Almanya’da Uyum Meclisleri eski ismi Yabancılar Meclisi ve komisyonlarının sayısı bilinmemektedir. Tahmini olarak, 13 eyalete yayılmış şekilde, toplam 400 şehir ve ilçe merkezinde mevcuttur. Yabancılar meclislerinin ilk örnekleri 1970’li yılların başında kurulmaya başlamıştır. 1971 yılında kurulan Wiesloch-Wallach ve 1972’de Troisdorf’ta kurulan yabancılar parlamentosu ilk örneklerdir. Bu günkü anlamıyla kurulan ilk yabancılar meclisleri ise, 1971 yılında Stuttgart, Limburg, Rüsselsheim yabancılar meclisleridir. Bunları daha sonra sırasıyla, 1972 yılında Wiesbaden, 1973 yılında Nürnberg, 1974 yılında Bonn, Erlangen ve Münih yabancılar meclisleri takip etmiştir. Eyaletlerin yarıya yakınında, yabancılar meclisleri birleşerek, yabancılar meclisi birliklerini oluşturmuşlardır. Bunların ilk örneği de Hessen eyaletinde, Wiesbaden’de 1972 yılında, kurulan AGAH, diğer bir ifadeyle Hessen Yabancılar Meclisi Çalışma Grubu’dur. Günümüzde bu organizasyon, 110 yabancılar meclisini eyalet düzeyinde temsil etmektedir. Bunu 1993 yılında kurulan, AGABY, Bavyera Eyaleti Yabancılar Meclisi Çalışma Gurubu ve 1996 yılında kurulan LAGA, Kuzey Ren Westfalya Eyaleti Yabancılar meclisleri ya da bugünkü adıyla “Yerel Göçmen Temsilcilikleri Eyalet Çalışma Grubu” takip etmiştir. Günümüzde LAGA’nın üyesi olan şehir ve ilçe sayısı 100’e yaklaşmıştır ve kurulduğu yıldan beri başkanı Türk kökenlidir. İlerleyen zamanlarda Baden Württemberg eyaletinde (LAKA), Rheinland-Pfalz (AGARP), Saarland’da (AGSA) kurulmuştur. 1998 yılında ise, Federal düzeyde, Federal Yabancılar Meclisleri birliği kurulmuştur. (Ausländer in Deutschland 3/2002, 18.Jg., 30. September 2002). Bu kuruluşun mevcut başkanı Türk kökenlidir.

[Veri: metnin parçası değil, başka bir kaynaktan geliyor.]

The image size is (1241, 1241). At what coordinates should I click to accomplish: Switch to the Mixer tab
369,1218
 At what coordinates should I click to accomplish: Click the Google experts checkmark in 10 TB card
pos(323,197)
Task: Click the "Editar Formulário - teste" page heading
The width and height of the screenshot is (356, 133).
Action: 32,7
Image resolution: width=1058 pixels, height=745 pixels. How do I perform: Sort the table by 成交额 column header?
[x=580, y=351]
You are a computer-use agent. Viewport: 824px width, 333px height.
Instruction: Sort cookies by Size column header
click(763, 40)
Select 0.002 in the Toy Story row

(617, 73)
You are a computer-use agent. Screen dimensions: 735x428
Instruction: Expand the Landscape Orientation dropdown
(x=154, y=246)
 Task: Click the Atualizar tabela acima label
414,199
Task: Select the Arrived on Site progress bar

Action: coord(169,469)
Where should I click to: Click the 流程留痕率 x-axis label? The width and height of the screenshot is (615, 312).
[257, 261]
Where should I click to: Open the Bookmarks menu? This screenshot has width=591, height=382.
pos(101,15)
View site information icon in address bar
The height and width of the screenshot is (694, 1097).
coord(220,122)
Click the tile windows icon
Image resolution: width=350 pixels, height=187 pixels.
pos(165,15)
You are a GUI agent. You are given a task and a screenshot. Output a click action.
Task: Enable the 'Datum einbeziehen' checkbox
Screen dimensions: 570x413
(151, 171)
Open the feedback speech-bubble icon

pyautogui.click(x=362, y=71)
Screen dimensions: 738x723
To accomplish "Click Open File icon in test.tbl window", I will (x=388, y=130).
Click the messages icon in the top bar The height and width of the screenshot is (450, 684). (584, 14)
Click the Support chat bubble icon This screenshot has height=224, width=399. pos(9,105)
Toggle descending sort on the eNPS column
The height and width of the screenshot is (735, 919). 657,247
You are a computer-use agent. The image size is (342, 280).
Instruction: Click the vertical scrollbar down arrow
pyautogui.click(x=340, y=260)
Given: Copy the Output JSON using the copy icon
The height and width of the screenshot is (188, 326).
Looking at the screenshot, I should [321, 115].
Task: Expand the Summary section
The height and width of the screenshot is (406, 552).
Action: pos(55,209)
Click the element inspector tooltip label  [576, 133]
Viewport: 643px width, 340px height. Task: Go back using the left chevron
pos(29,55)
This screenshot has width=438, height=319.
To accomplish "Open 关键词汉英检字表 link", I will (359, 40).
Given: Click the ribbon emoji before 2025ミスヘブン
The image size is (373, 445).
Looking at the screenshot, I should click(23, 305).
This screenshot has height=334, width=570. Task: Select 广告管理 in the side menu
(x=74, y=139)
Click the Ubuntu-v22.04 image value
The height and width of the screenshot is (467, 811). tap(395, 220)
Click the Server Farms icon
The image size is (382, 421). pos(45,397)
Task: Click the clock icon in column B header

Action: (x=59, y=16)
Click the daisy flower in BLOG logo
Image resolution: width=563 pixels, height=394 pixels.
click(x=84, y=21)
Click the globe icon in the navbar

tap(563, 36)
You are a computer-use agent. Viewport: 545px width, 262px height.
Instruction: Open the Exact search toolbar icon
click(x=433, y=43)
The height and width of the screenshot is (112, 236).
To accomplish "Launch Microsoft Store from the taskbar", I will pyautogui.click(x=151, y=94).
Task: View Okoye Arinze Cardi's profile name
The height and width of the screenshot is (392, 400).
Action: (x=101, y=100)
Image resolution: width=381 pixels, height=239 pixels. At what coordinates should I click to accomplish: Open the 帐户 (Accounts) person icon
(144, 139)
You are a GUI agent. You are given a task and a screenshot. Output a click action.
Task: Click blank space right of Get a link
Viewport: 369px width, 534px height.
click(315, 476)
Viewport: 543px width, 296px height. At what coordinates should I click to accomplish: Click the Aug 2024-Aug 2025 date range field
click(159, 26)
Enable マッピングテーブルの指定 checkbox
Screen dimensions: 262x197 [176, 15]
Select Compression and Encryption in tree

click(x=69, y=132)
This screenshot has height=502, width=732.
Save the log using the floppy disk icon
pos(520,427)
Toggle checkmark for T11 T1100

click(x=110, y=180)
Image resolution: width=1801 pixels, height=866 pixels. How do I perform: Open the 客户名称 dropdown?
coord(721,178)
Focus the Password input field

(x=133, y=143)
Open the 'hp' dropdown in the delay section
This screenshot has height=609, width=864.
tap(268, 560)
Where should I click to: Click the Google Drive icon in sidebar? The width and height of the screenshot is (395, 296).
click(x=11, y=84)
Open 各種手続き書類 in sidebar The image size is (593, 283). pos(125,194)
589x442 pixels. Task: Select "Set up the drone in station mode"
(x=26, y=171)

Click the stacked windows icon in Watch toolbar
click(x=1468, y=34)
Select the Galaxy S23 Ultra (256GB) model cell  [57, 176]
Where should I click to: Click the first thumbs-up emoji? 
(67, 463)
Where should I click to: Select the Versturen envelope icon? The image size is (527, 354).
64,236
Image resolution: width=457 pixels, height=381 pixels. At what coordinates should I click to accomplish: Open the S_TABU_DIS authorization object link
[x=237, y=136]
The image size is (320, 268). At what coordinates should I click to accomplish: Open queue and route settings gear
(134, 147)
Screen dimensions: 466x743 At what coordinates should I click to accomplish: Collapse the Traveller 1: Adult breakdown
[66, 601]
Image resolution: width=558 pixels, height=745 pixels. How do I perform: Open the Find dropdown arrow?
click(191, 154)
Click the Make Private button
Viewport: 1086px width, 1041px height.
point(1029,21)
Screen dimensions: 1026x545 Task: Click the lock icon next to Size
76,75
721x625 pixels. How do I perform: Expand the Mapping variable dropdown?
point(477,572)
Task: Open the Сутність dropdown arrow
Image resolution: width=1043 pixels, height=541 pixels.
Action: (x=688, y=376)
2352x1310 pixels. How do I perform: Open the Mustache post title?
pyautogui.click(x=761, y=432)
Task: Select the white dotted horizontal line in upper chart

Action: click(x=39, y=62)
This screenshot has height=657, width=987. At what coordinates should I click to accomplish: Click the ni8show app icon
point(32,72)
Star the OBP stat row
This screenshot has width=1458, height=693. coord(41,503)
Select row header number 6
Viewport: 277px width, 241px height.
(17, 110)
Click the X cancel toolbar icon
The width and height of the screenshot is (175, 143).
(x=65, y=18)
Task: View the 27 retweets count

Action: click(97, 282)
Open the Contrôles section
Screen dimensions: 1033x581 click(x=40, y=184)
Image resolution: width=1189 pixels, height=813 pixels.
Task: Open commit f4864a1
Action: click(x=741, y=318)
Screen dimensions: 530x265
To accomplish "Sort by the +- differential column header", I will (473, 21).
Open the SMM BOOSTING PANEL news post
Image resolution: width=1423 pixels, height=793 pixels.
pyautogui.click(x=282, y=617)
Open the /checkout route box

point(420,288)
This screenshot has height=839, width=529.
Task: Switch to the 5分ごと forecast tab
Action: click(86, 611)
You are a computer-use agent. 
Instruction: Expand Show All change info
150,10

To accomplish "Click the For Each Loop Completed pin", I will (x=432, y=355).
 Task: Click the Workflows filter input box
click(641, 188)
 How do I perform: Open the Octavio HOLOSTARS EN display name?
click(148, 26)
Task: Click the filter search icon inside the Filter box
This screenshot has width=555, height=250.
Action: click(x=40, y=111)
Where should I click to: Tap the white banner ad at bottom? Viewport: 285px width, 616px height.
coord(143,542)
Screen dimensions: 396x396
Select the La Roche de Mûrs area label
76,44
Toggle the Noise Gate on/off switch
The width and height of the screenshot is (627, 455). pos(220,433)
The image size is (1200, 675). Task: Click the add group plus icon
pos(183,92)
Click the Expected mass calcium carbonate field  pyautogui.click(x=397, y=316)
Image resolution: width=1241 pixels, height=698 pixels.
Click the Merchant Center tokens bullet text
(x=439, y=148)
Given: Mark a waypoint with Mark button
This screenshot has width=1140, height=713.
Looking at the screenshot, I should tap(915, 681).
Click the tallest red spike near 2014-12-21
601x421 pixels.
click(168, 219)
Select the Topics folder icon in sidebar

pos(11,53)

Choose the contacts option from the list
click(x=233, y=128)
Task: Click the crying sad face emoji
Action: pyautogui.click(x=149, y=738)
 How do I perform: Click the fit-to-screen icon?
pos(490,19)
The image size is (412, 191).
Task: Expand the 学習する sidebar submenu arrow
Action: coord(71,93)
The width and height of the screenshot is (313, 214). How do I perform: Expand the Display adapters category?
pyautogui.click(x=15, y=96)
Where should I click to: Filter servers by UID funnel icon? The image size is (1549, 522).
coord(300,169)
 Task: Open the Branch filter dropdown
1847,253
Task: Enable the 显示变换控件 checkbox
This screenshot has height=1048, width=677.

Başlangıçta ve tarihi gelişim süreci içerisinde, sadece yabancıların yerel düzeydeki, özellikle belediyeler düzeyindeki problemlerini tartışmak ve çözüme kavuşturmak amacıyla kurulan ve teşkil edilen Yabancılar Meclisleri (Auslaenderbeirat) bir çok yerde işlevsiz ya da o yöredeki yabancıların sayısının azlığı nedeniyle35 önemini kaybetmiştir.

35 Örneğin 16 Eylül 1994 tarihli Kuzey Ren Westfalya eyaleti Mahalli İdareler yönetmeliğine göre, sayısal olarak, mülki idare sınırları içerisinde 5000 den fazla yabancı yaşayan şehirler ve ilçeler, belediyeler bünyesinde bir Yabancılar Meclisi oluşturmak zorundadır. Şayet yabancılar vatandaşlık değiştirerek daha etkin siyaset yapmayı yeğliyorlarsa, yabancılar meclislerini yeterli bulmamakta, partilere ve meclislere direkt katılımı hedeflemektedir. Bu meclisler yabancıların siyasal taleplerini

Diğer taraftan da, Almanya’da, AB üyesi ülkelerden gelen, üye ülke vatandaşlarının, mahalli idareler seçimlerinde oy kullanabilmeleri ve aday olma haklarına sahip olmaları da, yerel bazda AB üyesi ülke vatandaşları için yabancılar meclislerini ikinci plana itmiştir.

Yabancılar Meclisleri, başlangıçta sadece Alman Vatandaşı olmayan yabancıların, seçme ve seçilme haklarını kullanması ile mümkün oluyordu. Sadece yabancıların, sorunları ve kültürel alanlardaki problemleri dar bir bütçe imkânı ile ele alınır ve tartışılırdı. Alınan kararlar sadece danışma niteliğinde kararlardı. Yabancılar meclislerine sadece Yabancılar seçilebilirdi ve sadece yabancılar bu meclisler için seçme hakkını kullanırdı.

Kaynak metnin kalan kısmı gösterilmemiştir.